Week 7 Poetry
The Secretary Chant by Marge Piercy is a secretary saying what she feels like. It seems she feels under appreciated and her worth as a person is no more than the work she produces. This poem is filled with metaphors, as she compares certain parts of her body to items a secretary uses. I believe the audience of this poem is anyone that will listen; she just wants someone to hear how she feels. At the end of the poem she says “I wonce was a woman” this is the whole theme of this poem. In this poem Piercy also uses onomatopoeia, (“Buzz. Click”). The setting is left out; I believe this was done so the audience could not be defined.
John Updike’s poem Dog’s Death is one I like least. Not because I didn’t understand it, but because of what it was about. A family’s dog had died and some parts are a little gruesome. At the end the last words are “Good Dog”, which are to imply that even though this dog had become sick and left a streak of feces across the floor he had tried to make it to the newspapers he was trained to use. There is rhyme though out this poem but there isn’t a particular form to it.
The poem Mountain Graveyard by Robert Morgan is just twelve words long. It is written in two columns. When I first looked at this poem I didn’t even recognize it as the poem. I thought it was part of something else. The poem is titled as Mountain Graveyard, which makes me automatically think of death or dying.
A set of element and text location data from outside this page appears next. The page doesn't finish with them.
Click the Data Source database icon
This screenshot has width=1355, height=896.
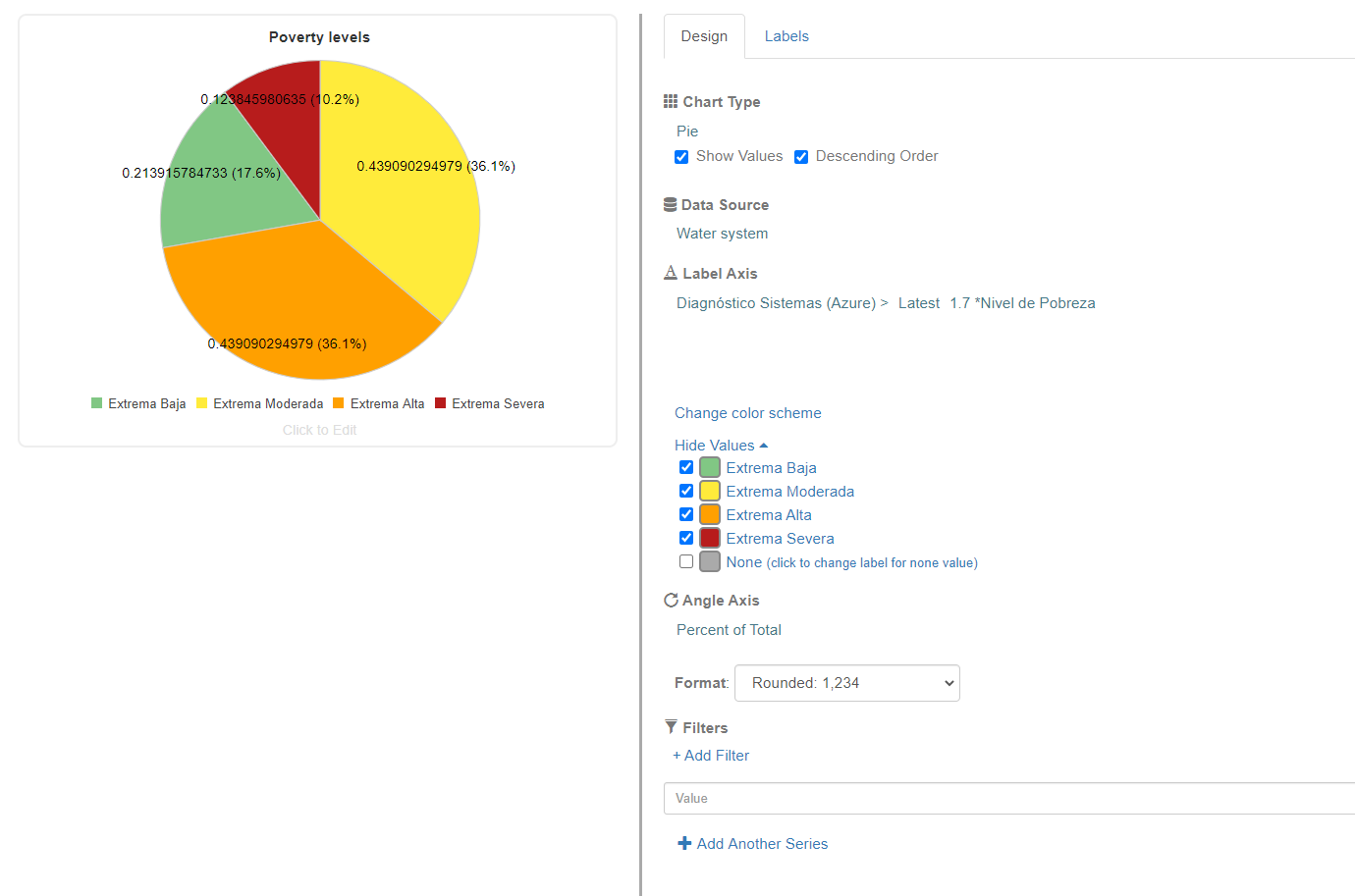pos(671,204)
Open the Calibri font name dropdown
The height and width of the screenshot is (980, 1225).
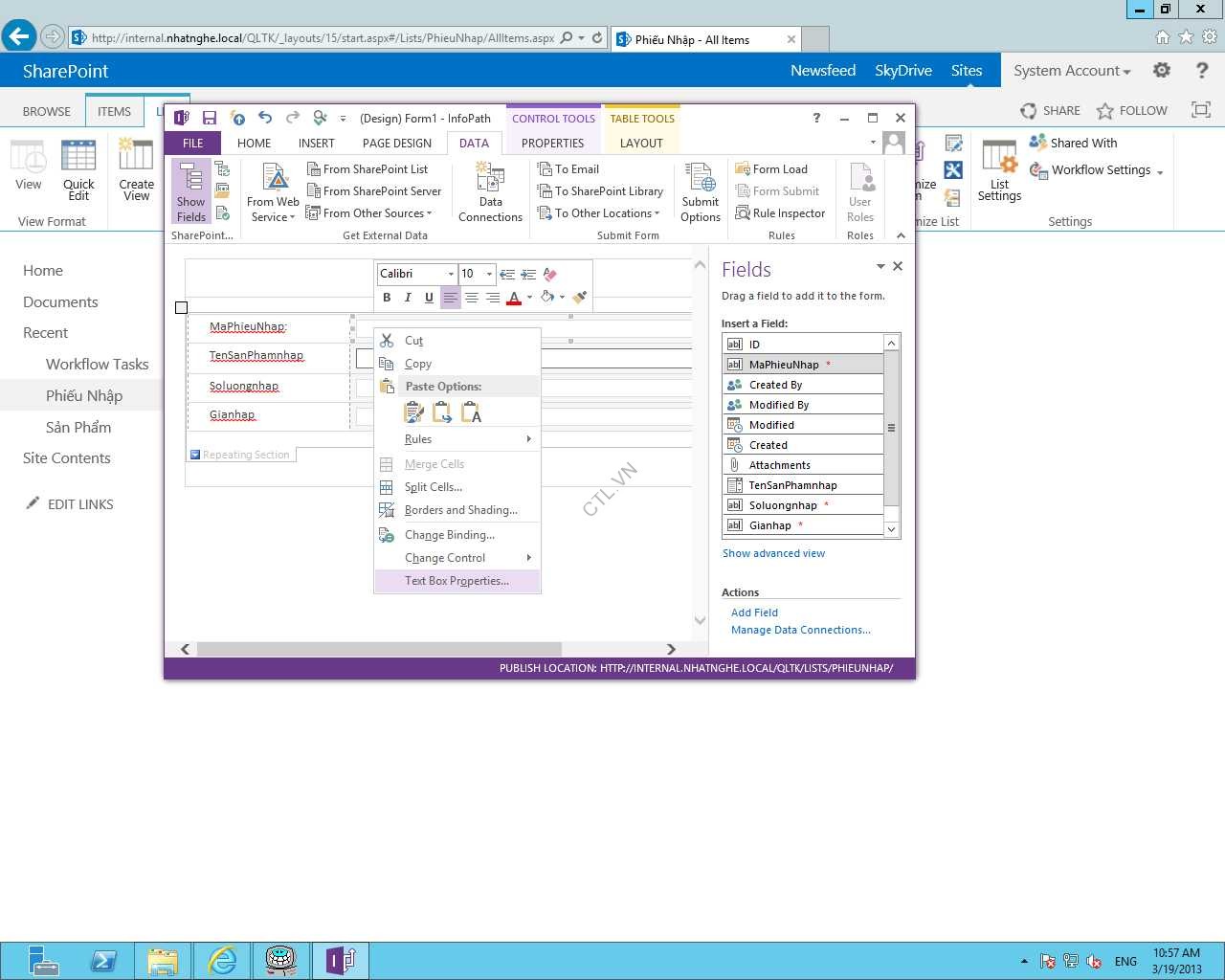451,275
The words in the poem all tie into death. If the title had been anything else this poem would not make sense, and leave the reader puzzled. As the book pointed out all the words that are used are a series of anagrams.
Just by reading the title Common Ground by Judith Ortiz Cofer, I thought of two people meeting in the middle on something. Similar to what I thought, this poem is about a woman who is starting to find certain aspects of her appearance similar to her parents. The first stanza is about ageing; the second is more personal and describes what the speaker feels she has in common with each parent. It was hard for me to distinguish a setting, or audience in this poem. I believe they have been left out, because they are not need to make this poem work.
I found Titanic by David R. Slavitt to be amusing, especially compared to Hardy’s poem about the Titanic. Instead of being sad about dying the speaker is almost comforted, because most everyone else is also going to die and he will not have to go alone, and their death will be fairly quick. The speaker is certainly a person that dies on the titanic, and from the line “We all go: only a few, first class” I believe he is probably from 2nd or 3rd class.